We have been redeemed.
Justification means we are right in God's eyes because of the work of His perfect Son on our behalf. We could not save ourselves. Christ saved us. He took the punishment due us, thus enabling us to now stand acquitted before God.
Justification is a judicial act of God, in which He declares, on the basis of the righteousness of Jesus Christ, that all the claims of the law are satisfied with respect to the sinner -- (L. Berkhof, Systematic Theology, p. 513). "The phrase in ipso (in him) I have preferred to retain, rather than render it per ipsum (by him,) because it has in my opinion more expressiveness and force.

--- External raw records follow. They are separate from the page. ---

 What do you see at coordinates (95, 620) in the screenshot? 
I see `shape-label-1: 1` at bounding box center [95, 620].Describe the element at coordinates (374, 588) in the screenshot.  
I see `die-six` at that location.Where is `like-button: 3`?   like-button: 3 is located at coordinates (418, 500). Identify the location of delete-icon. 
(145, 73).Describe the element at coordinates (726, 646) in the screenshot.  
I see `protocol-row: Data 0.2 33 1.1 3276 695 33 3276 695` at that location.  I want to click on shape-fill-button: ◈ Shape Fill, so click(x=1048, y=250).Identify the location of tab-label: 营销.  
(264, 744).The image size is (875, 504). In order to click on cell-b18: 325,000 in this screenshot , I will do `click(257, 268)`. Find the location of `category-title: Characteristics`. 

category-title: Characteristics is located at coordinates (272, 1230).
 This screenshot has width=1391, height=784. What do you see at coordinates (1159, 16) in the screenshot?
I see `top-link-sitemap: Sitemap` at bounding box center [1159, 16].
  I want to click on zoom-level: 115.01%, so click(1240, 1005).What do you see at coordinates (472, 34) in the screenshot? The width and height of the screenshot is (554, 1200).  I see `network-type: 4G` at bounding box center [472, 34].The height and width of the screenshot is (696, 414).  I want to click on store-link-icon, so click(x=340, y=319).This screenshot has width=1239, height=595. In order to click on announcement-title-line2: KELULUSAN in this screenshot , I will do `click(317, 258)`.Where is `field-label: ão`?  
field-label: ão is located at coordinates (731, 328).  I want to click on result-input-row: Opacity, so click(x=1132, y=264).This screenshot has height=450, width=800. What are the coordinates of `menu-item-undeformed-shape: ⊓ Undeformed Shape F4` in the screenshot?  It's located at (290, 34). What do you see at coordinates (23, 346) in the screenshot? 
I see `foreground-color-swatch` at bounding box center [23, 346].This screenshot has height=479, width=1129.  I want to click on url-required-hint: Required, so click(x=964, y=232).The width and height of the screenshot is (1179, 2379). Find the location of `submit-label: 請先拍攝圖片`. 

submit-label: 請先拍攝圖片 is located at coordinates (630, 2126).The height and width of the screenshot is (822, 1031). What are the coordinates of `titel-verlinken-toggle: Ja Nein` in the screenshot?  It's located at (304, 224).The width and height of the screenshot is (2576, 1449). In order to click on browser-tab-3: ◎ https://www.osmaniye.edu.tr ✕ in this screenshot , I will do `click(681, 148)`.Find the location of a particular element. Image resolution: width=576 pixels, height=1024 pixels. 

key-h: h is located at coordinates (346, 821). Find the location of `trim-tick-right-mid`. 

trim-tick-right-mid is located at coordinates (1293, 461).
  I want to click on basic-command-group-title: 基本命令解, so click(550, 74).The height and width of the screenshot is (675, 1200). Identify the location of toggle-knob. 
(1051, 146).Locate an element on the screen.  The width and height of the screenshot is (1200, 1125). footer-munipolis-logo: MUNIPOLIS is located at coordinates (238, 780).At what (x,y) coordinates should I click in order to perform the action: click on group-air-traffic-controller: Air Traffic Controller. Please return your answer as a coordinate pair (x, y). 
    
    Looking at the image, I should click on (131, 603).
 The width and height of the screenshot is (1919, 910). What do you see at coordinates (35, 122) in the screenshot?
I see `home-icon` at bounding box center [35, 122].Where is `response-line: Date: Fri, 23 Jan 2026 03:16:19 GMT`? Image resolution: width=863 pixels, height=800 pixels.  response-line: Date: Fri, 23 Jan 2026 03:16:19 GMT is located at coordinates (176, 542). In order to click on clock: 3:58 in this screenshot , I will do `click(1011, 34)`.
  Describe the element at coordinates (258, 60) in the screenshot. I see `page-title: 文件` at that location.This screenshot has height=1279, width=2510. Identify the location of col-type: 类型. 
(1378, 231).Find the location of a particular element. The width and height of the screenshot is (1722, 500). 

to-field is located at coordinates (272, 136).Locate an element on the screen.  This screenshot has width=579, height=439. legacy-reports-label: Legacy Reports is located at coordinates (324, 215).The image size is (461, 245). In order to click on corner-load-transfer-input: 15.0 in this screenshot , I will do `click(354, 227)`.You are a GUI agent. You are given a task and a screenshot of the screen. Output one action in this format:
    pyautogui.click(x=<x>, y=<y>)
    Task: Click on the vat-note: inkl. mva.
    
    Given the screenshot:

For we are enriched in Christ, inasmuch as we are members of his body, and are engrafted into him: nay more, being made one with him, he makes us share with him in every thing that he has received from the Father." -- (John Calvin Commentary on 1 Cor 1:5) "This calling is an act of the grace of God in Christ by which he calls men dead in sin and lost in Adam through the preaching of the Gospel and the power of the Holy Spirit, to union with Christ and to salvation obtained in him." -- Francis Turretin"Those whom, God effectually calls he also freely justifies, not by infusing righteousness into them, but by pardoning their sins, and by accounting and accepting their persons as righteous; not for anything wrought in them or done by them, but for Christs sake alone; not by imputing faith itself, the act of believing, or any other evangelical obedience to them as their righteousness, but by imputing the obedience and satisfaction of Christ unto them, they receiving and resting on him and his righteousness by faith, which faith they have not of themselves, it is the gift of God" - Westminster Confessions of Faith, Ch. 11.
Something I learned was Catholics have reinterpreted the atonement as well. There is no mention of Christ dying as a subsitute for your sins. That's simply because they have reinterpreted the atonement to mean it was only an act of love.